The other Animals were sharing tales of their weekend adventures, exaggerating aspects of binges and babes, while Glint professed to God that they knew not what they did.
Simon sat up, pushed back his Stetson, and said, "Y'all wouldn't know a piece of ass if it sloshed upside your head."
The Animals fell silent, each trying to formulate a new and exciting way to tell Simon to fuck off, when Tommy came through the door.
"Fearless Leader!" Lash exclaimed.
Tommy grinned and faked a tap-dance step. "Gentlemen," he said. "I have reached out and touched the face of God — film at eleven."
Simon was wildly irritated by this added distraction from his worrying. "What happened, you go down to Castro Street and get converted?"
Tommy waved the comment away. "No, Sime — I can call you Sime, can't I? You see, last night, about this time" — he checked his watch — "there was a naked redhead hanging from the ceiling of my new loft, reading Kerouac aloud to me. If I die now, it was not all in vain. I'm ready to throw stock. How's the truck?"
"A big one," Troy Lee answered. "Three thousand cases. But the bitch is, the scanner is broken. We have to use the order books."
Troy's comment jabbed Simon like bad gas pain. He considered going home sick, but without his help the Animals would never be able to finish the truck before morning. A lump of fear rose in his throat. He couldn't use the order books. Simon McQueen couldn't read.
"Let's get to it then," Tommy said.
The Animals threw themselves into their work with an abandon they usually reserved for partying. Razor box-cutters whizzed, price guns clicked, and cardboard piled up in shoulder-high drifts at the ends of the aisles.
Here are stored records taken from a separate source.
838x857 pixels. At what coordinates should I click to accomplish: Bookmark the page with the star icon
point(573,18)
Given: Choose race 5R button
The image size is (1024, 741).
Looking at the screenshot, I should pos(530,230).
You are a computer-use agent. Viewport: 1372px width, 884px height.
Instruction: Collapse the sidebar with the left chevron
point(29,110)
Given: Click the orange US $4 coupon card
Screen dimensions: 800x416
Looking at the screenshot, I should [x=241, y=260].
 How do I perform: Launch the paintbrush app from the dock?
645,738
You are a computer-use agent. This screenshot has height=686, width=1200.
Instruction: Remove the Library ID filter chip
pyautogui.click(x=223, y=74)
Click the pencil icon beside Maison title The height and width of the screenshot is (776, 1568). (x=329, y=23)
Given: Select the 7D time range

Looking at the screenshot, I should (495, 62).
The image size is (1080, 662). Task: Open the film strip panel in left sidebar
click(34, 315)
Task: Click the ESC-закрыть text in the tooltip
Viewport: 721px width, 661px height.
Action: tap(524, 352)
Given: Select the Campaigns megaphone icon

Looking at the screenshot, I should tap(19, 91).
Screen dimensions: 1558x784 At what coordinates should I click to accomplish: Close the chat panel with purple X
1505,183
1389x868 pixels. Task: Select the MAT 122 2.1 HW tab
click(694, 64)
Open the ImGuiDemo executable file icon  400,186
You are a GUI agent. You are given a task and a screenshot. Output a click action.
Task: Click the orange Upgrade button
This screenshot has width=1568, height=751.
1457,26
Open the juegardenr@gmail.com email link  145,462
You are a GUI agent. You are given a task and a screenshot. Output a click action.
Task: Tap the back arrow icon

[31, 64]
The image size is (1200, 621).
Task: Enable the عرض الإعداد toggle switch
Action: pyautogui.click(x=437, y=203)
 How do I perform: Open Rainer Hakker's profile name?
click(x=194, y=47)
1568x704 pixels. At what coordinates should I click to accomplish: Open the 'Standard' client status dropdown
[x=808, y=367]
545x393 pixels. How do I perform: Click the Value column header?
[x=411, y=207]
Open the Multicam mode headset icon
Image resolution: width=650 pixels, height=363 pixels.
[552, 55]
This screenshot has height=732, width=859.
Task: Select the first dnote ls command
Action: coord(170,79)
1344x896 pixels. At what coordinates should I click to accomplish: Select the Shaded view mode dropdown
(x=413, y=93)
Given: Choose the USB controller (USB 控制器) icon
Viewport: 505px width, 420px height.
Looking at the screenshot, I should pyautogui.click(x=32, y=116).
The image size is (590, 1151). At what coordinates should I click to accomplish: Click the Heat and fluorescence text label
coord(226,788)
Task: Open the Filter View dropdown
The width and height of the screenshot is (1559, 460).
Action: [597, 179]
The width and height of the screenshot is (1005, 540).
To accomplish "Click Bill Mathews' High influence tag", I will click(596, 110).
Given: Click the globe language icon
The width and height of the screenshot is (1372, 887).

In addition to throwing the extra-large load, they had to allow an extra hour to write their stock orders. Normally the orders were done with a bar-code scanner, but with the scanner down, each man would have to go through a huge loose-leaf order book, writing in items by hand. By 5 A.M. they had most of the stock on the shelves and Simon McQueen was considering letting his box-cutter slip and cutting his leg so he could escape to the emergency room. But that might reveal a secret worse than illiteracy.